2022-04-13

    探偵なら、お金を積んで依頼をすれば何でも受けてくれると思っている人は、未だに一定数いるようです。

     

    また、依頼している内容が、実は犯罪だということを理解せずに、探偵に相談を持ち掛けてくることもあります。

     

    こういった噂がなくならないのは、真っ当ではない探偵事務所が存在しているからと言わざるを得ません。

     

    探偵の届出を公安に提出し、真っ当な探偵業を営んでいる探偵事務所であれば、これは犯罪に加担することになるというような相談は、どれだけお金を積まれても、どれだけ真剣に相談をされても受けるようなことはしません。

     

    正当性があるかないかで、ちゃんとした探偵事務所なのか、探偵事務所の看板を掲げる悪徳業者なのかの違いがあります。

     

    では、どういった相談内容が正当な依頼ではないのでしょうか?

    このコラムでも何度か書いていますが改めてご紹介します。

     

    ・別れさせ屋関連の依頼

    2001年にドラマで放送された「別れさせ屋」がきっかけで、その存在が一般的になりました。あるカップルを別れさせたり、復縁工作をしたり、復讐工作をしたり、そういったことがドラマで行われ、そういうことをしてくれる業者が実際にいることを知った一般の人が、ネットで検索をし、探偵事務所に依頼をするという流れもできました。

     

    ですが、真っ当な探偵事務所であれば、そういった依頼は受けていません。

    別れさせたり、復縁をさせたり、復讐をしたりという行為は違法ですし、探偵の倫理に反しています。

     

    ただ、別れさせ屋のようなことをしてほしいというニーズは高いため、探偵事務所の看板を掲げながらもホームページなどで「別れさせ工作をします」と明記している事務所も存在しています。

     

    どんなに別れてほしいと願っていても、こういうことを書いている業者のところへは依頼をしないようにしましょう。正当な業務ではないということは、違法だということです。依頼をしただけであっても、犯罪者になってしまう危険性があるので、十分に注意してください。

     

    ・盗聴盗撮やストーカー行為の手助け

    探偵は浮気調査や信用調査などで相手を尾行したり、証拠写真を撮ったりしています。ですが、それは盗聴盗撮には当てはまらないように最善の注意をしています。
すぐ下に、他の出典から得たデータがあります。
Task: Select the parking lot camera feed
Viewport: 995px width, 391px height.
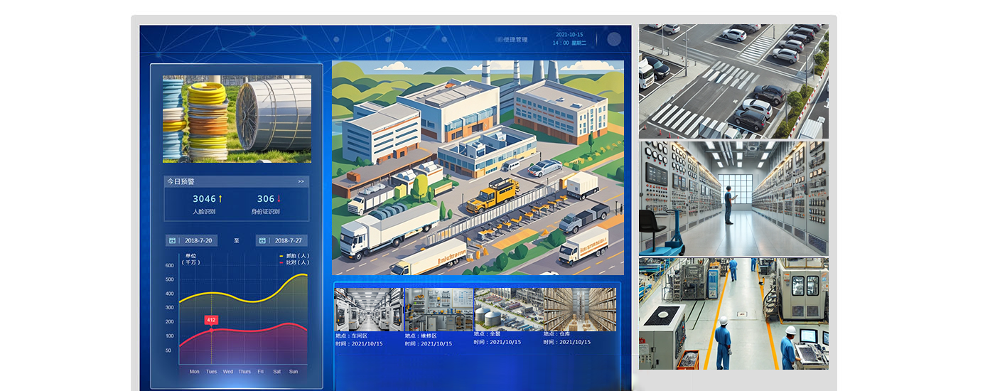Action: [733, 81]
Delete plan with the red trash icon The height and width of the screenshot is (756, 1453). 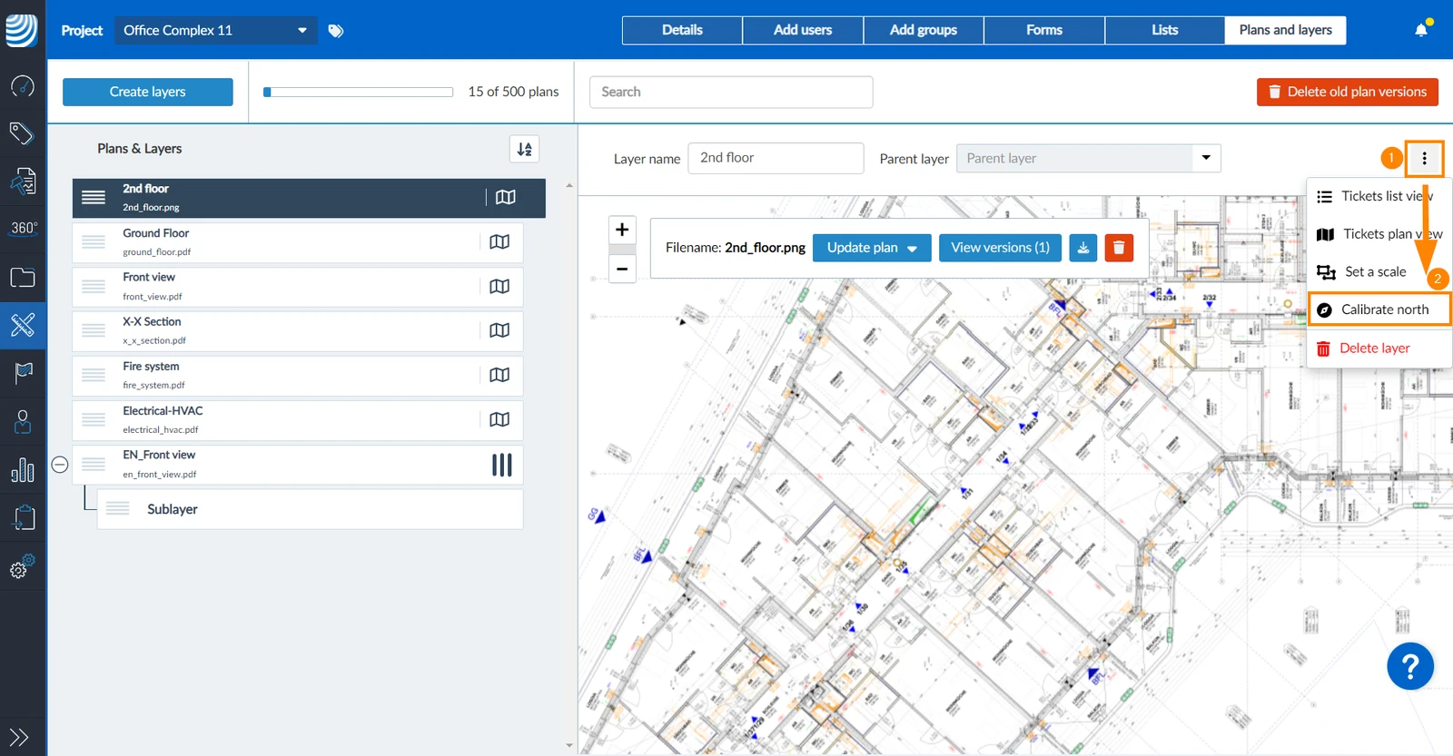click(1119, 248)
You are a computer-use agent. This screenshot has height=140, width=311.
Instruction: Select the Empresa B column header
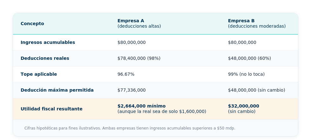(257, 24)
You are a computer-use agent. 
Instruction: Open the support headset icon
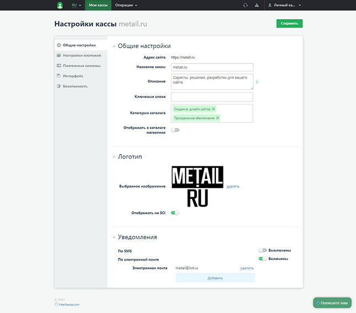[x=245, y=5]
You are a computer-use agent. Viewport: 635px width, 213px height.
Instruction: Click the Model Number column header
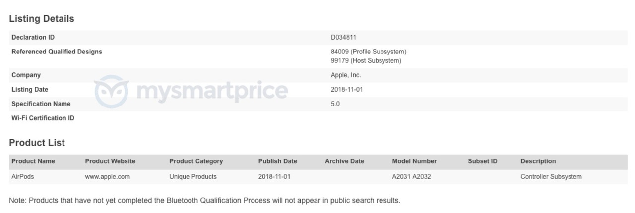click(x=414, y=161)

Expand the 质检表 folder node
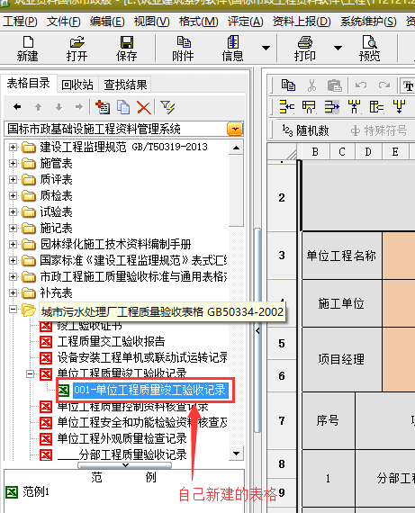[13, 195]
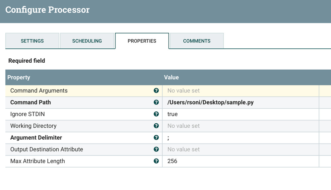The image size is (331, 190).
Task: Click the Property column header
Action: (x=19, y=77)
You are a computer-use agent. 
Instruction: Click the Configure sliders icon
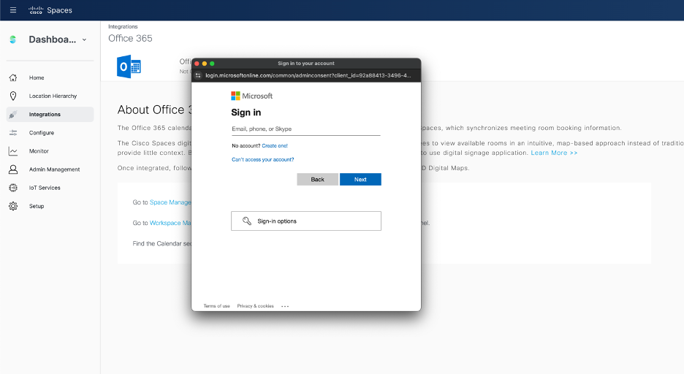[x=13, y=133]
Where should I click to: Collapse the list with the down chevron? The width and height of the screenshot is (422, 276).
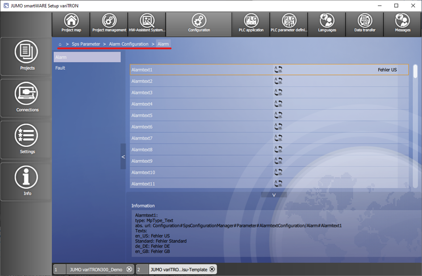(273, 195)
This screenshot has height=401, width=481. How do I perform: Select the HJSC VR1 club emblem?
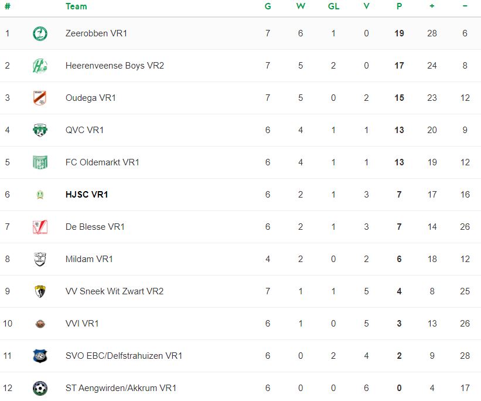click(x=40, y=195)
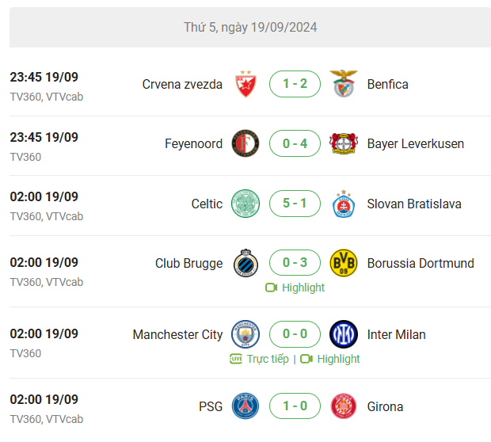
Task: Open Highlight for Manchester City vs Inter Milan
Action: tap(330, 359)
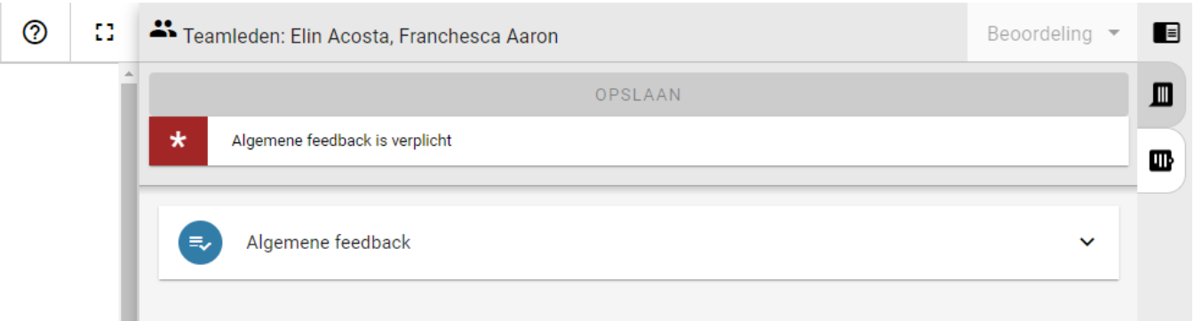Click 'Algemene feedback is verplicht' warning message
This screenshot has height=321, width=1194.
coord(342,140)
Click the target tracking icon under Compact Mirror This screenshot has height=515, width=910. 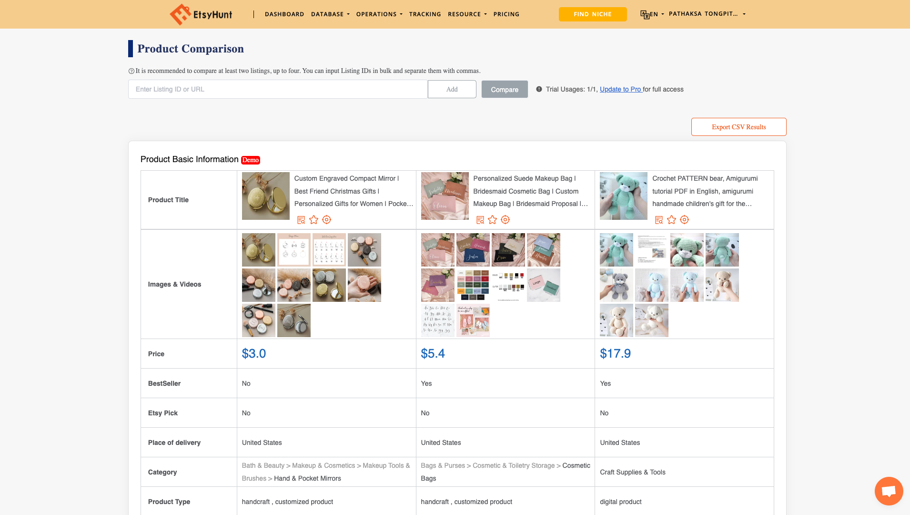click(x=326, y=220)
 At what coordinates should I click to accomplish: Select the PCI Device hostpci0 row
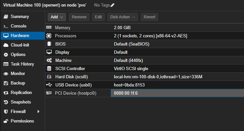pos(144,93)
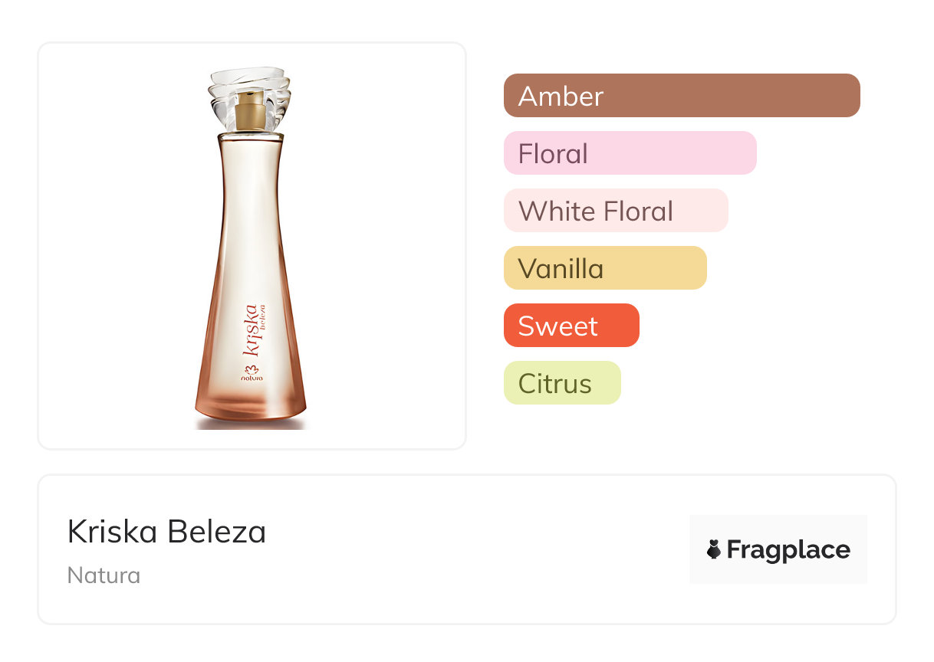Click the red Kriska lettering on the bottle
934x662 pixels.
(252, 329)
    例えば夫婦関係で、夫が妻の、妻が夫の調査を依頼してきたのであれば、探偵はその依頼を受けますが、恋人同士の場合や片思いの相手の場合には調査をお断りしていることがほとんどです。

     

    なぜなら、本当に恋人なのかどうかを確認することができないからです。一方的に恋人だと言っているだけの人の依頼を受け、相手がどんな行動を取っているのかの調査をするということは、ストーカー行為の手伝いを探偵がすることになってしまいます。もちろん片思いの場合は論外です。

     

    また、人探しの場合でも、行方不明の恋人を探してほしい、というような調査もお断りしています。元夫婦の場合も同じです。現在も夫婦の場合は、対象者にこの人から依頼を受けたけれど、会いますか?というような確認をしています。DV被害などで逃げているという可能性もあるからです。

    ただ人探しに関しては、親子であっても、対象者には探されていることを伝えるのが一般的です。行方をくらましている人にも、それぞれ事情があるためです。

     

    また盗聴に関しては、どういう依頼内容であったとしてもお断りをしています。盗聴器をつける行為は犯罪です。探偵は盗聴器を使っているというイメージを持っている人もいますが、それは物語の中だけの話です。ただし、盗聴器を探すという依頼は受けております。

     

    ・電話やメールなどの発着信の履歴やメール内容を開示する行為

    よく刑事ドラマなどで行われていることですが、これは一般の人がしていい行為ではありません。もちろん探偵も同じです。対象者となる人物の携帯電話を盗み見したりすることも、プライバシーの侵害に当たります。

     

    よく嫉妬深い人が、恋人の携帯電話を勝手に見るということを聞いたりしますが、実はあれもプライバシーの侵害です。携帯を見られた側が訴えれば、勝つことはできるでしょう。

    グレーゾーンとしては、恋人がテーブルの上に携帯電話を置きっぱなしにしており、その時にたまたま着信やメールなどが来て、誰から来たのかが見えてしまったというのであれば、罪には問われません。

    ですが、相手の鞄やポケットから携帯電話を取り出し、見るという行為はグレーゾーンには当たりませんので、ご注意ください。

     

    探偵に相談をする方でも、たまにいらっしゃるのですが、対象者が電話をしている相手を探ってほしいと言って、発着信の履歴を要求する方もいます。ですが、それをすれば犯罪行為になるので、できません。

    もしできると言ってくる探偵がいたら、気を付けたほうがいいでしょう。

     

    ・発信機を車などに取り付ける行為

    GPSを相手の鞄に入れたり、車につけたりすれば、相手がどこで何をしているのかは、すぐにわかります。ですが、こういった行為は、無断ではしてはいけないことです。

     

    探偵は尾行調査を行うため、発信機を相手につけるのは違法ではないと思っている人も多いのですが、それは違います。また有名な探偵漫画でも、よく相手に発信機をつけて追跡をしていますが、あれも現実で行えば犯罪になってしまう行為です。

    ただし、発信機をつけることの許可を頂いていれば、問題はありません。無許可で取り付けることに問題があるということです。そのため、発信機をつけられるのは、夫婦や親子などの場合によるということになります。それ以外の調査では、発信機をつけることはできません。

     

    以上のような行為が、真っ当な探偵事務所であればお断りをする行為です。今回上げた4つの行為は、どれも探偵が日常的に行っていることだと思われていることではないでしょうか?

     

    そのため、相談者側が4つの行為に関わることをお願いしても、探偵側が4つの行為に関わることを提案してきても、違和感がないかもしれません。ですが、これらは全て法に触れる行為です。

     

    真っ当な探偵事務所であればお断りをしていることですので、もしこういったことを平然とする業者と巡り合ったら、依頼だけはしないように気をつけましょう。